NorthwesTel prepares for competition
Past practices not good enough, president says

by by Nancy Gardiner
Northern News Services

NNSL (Feb 03/97) - The president of NorthwesTel says what bothers him most is "NorthwesTel's customer service."

This, says Jean Poirier, "is the company's biggest priority."

Next is working with employees in dealing with customers. "It's prompted by the reaction of customers and our own employees," Poirier said in an interview in Yellowknife last week.

"Let's face it, it's the advent of competition -- with more choice you have to improve your customer service," he said.

Already, the telecommunications company is "losing revenue to legal and illegal competition in the Northwest Territories." Calling cards provided by other companies, fraud and the possibility of resellers entering the foray are serious concerns.

"The CRTC (Canadian Radio-television and Telecommunications Commission) will have to devise a model where competition can be allowed into the North but some sort of formula would be needed so that service is maintained in the NWT," Poirier says.

If competition is allowed, resellers could buy capacity on NorthwesTel's network, but he said the tariffs wouldn't be enough to make up for the loss in long distance charges.

In terms of affordability and access to services, however, NorthwesTel has provided "pretty much the same level" as competitors in the rest of Canada, he said.

The company has been busy implementing its new strategic plan.
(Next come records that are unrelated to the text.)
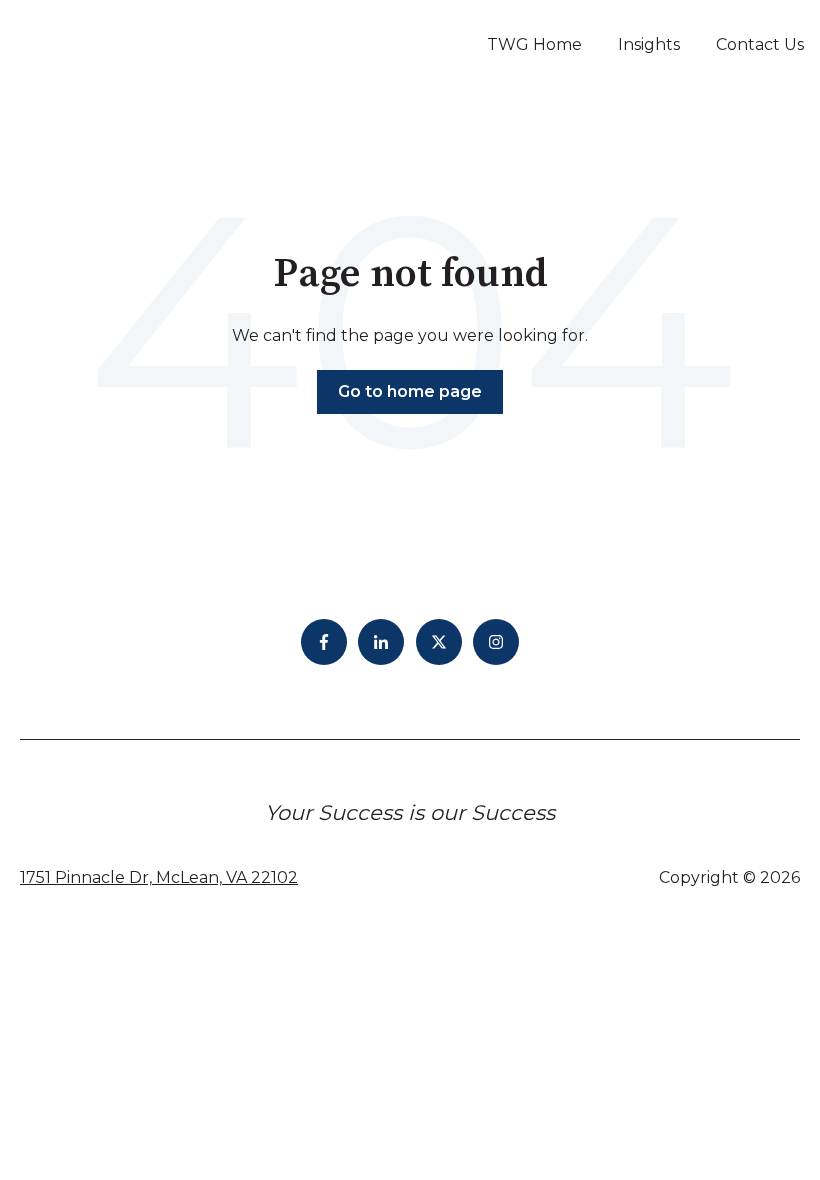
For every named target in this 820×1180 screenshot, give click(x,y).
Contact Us (760, 44)
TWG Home (534, 44)
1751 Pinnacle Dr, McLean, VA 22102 (159, 877)
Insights (649, 44)
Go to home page (410, 391)
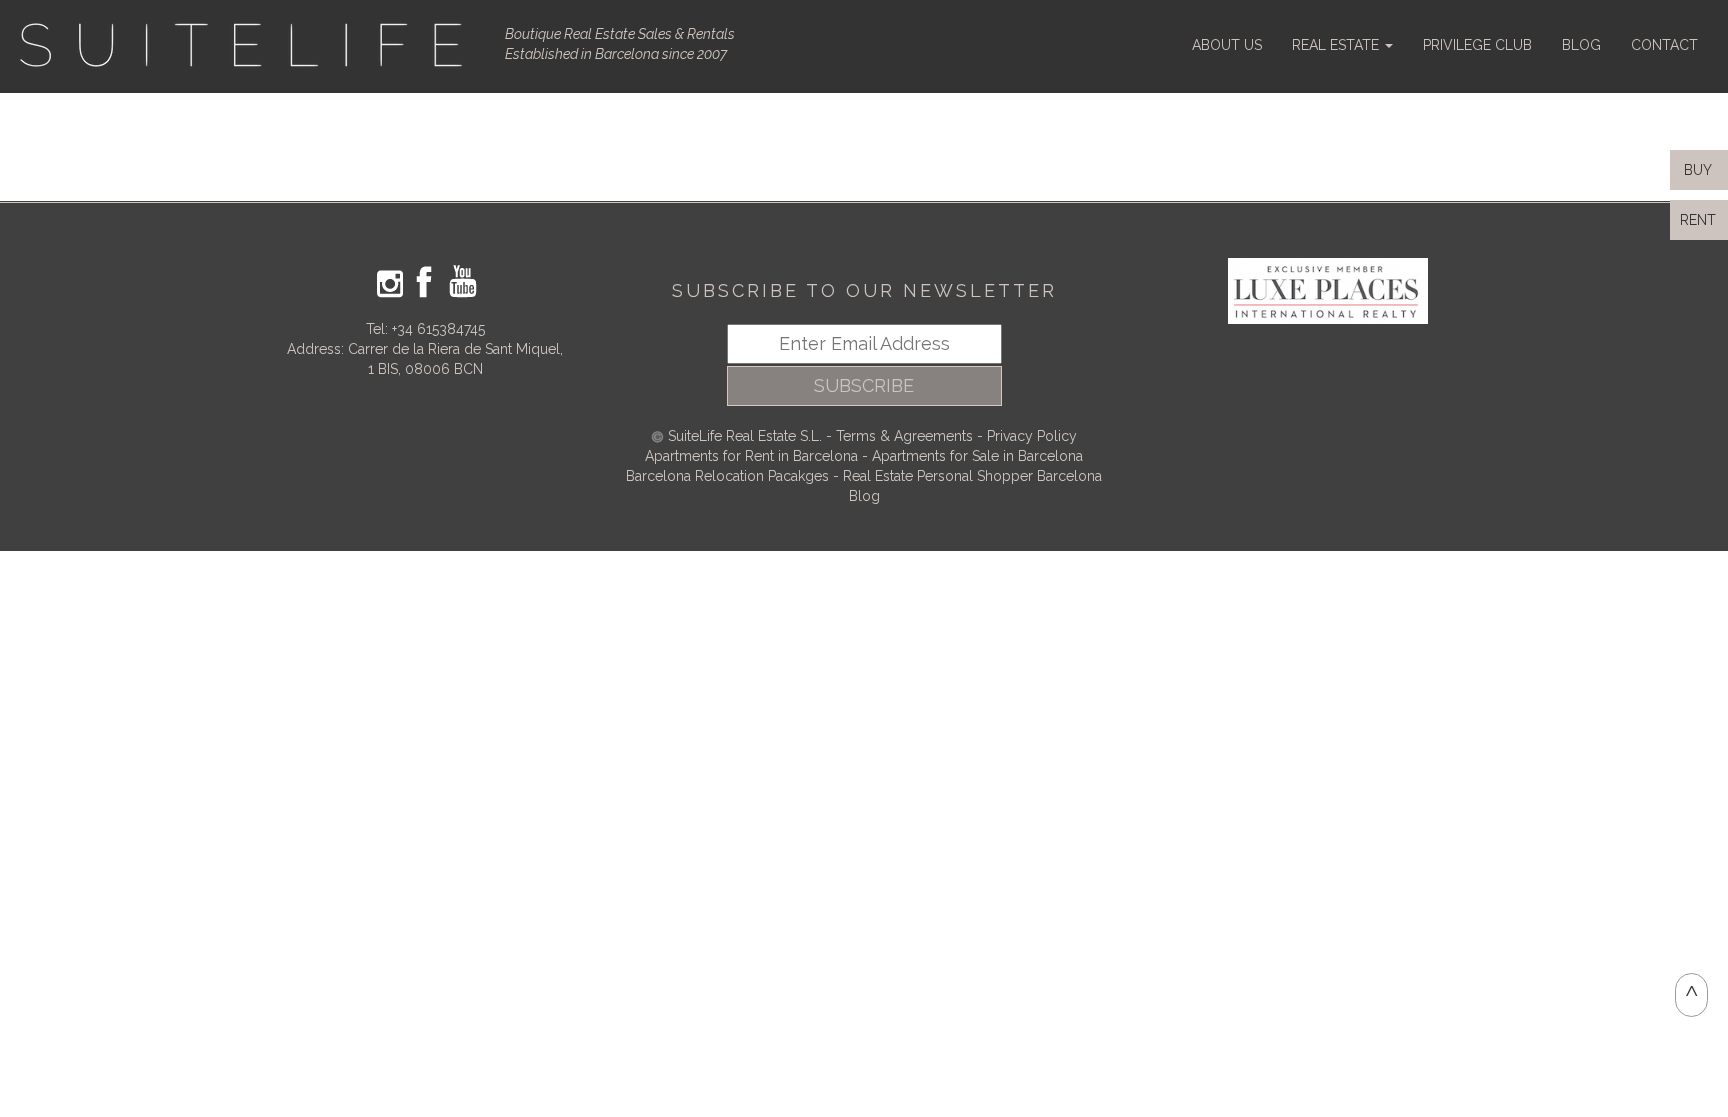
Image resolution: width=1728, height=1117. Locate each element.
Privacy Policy (1032, 436)
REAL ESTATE (1337, 45)
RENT (1702, 220)
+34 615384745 (438, 329)
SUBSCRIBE (864, 385)
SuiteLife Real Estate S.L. (745, 436)
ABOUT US (1227, 45)
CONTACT (1664, 45)
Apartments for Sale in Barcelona (977, 456)
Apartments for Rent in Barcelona (753, 456)
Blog (864, 496)
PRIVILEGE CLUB (1477, 45)
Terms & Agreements (904, 436)
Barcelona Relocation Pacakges (727, 476)
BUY (1696, 170)
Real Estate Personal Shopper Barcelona (972, 476)
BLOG (1581, 45)
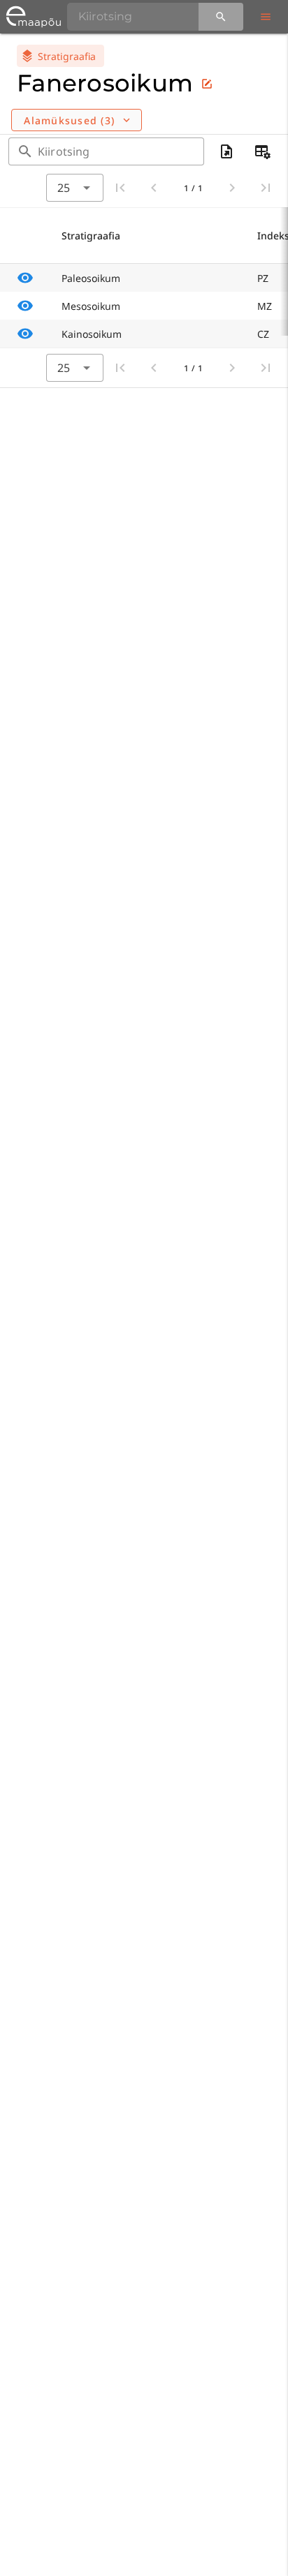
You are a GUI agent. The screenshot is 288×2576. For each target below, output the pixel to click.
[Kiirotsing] (221, 17)
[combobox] (74, 188)
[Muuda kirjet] (207, 84)
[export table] (226, 151)
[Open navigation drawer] (265, 16)
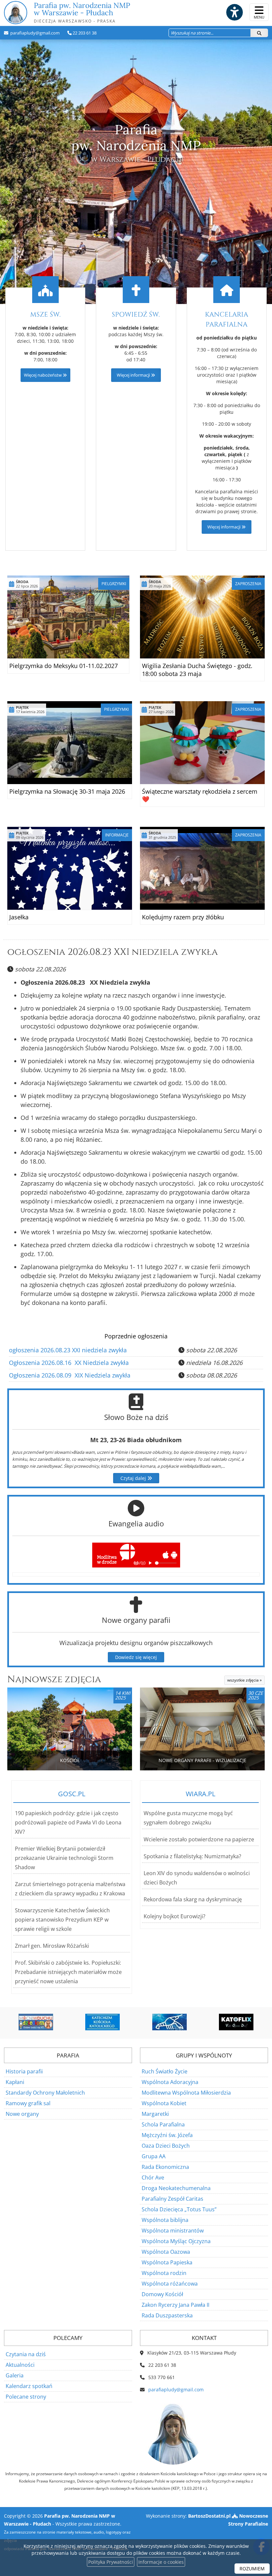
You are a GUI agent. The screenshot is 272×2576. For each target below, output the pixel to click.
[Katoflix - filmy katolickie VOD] (170, 2022)
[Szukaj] (259, 33)
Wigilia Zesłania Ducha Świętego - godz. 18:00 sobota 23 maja (197, 669)
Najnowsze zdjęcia (54, 1679)
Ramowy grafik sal (28, 2103)
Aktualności (20, 2364)
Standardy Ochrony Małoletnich (45, 2092)
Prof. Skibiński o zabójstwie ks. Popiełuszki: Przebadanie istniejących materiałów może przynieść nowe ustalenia (68, 1972)
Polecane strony (26, 2396)
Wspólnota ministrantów (173, 2230)
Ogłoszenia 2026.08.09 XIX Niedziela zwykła (69, 1375)
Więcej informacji (134, 375)
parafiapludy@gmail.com (34, 33)
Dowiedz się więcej (136, 1657)
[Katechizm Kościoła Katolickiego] (37, 2022)
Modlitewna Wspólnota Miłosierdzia (186, 2092)
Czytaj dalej (133, 1478)
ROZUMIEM (252, 2568)
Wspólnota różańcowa (170, 2283)
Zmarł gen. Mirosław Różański (52, 1945)
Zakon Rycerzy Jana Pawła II (175, 2304)
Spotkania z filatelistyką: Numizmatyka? (192, 1856)
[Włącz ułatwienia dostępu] (234, 12)
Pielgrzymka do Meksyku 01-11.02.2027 (63, 666)
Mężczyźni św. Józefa (167, 2135)
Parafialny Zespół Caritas (172, 2198)
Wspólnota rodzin (164, 2273)
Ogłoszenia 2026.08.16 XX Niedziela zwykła (69, 1363)
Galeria (15, 2375)
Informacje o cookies (161, 2562)
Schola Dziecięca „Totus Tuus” (179, 2209)
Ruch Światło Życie (164, 2071)
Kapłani (15, 2082)
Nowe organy (22, 2113)
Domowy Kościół (162, 2294)
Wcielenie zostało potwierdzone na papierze (199, 1839)
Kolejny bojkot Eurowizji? (174, 1916)
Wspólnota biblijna (165, 2220)
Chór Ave (153, 2177)
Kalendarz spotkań (29, 2386)
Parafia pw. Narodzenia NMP (82, 12)
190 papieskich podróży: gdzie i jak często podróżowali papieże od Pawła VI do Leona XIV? (68, 1822)
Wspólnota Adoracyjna (170, 2082)
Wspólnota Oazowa (166, 2251)
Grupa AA (154, 2156)
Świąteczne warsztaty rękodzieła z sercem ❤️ (199, 795)
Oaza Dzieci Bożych (166, 2145)
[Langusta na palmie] (104, 2022)
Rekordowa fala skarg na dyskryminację (193, 1899)
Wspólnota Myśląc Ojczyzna (176, 2241)
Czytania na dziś (26, 2354)
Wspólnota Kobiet (164, 2103)
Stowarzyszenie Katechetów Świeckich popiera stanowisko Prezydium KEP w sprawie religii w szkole (62, 1919)
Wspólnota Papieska (167, 2262)
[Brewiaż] (237, 2022)
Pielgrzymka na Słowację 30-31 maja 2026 (67, 791)
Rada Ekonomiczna (165, 2167)
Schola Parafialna (163, 2124)
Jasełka (19, 917)
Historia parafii (24, 2071)
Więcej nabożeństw (43, 375)
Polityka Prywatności (110, 2562)
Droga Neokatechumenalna (176, 2188)
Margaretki (155, 2113)
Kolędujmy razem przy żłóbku (183, 917)
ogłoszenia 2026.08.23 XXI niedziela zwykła (112, 952)
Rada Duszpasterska (167, 2315)
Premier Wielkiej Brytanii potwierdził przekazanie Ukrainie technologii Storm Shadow (64, 1858)
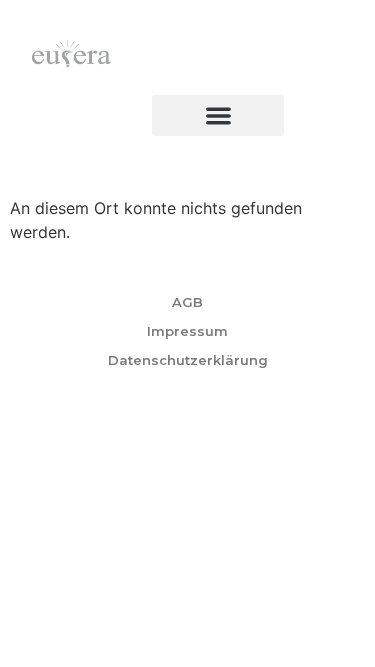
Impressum (187, 331)
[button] (218, 115)
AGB (187, 302)
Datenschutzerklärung (188, 360)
It anticipates other companies competing in the North since they've already asked the CRTC to put an end to the monopoly.

Poirier was also critical of some of the way NorthwesTel downsized in 1995-96. "The 811 access was terrible. But it has improved by moving into new quarters with a new answering system to help us manage the workflow."

In order to keep tabs on this, NorthwesTel has enlisted a Montreal firm to ask customers on a regular basis about their satisfaction with the quality of service provided.

NorthwesTel employs 600 people, with most of them based in Whitehorse, Iqaluit and Yellowknife.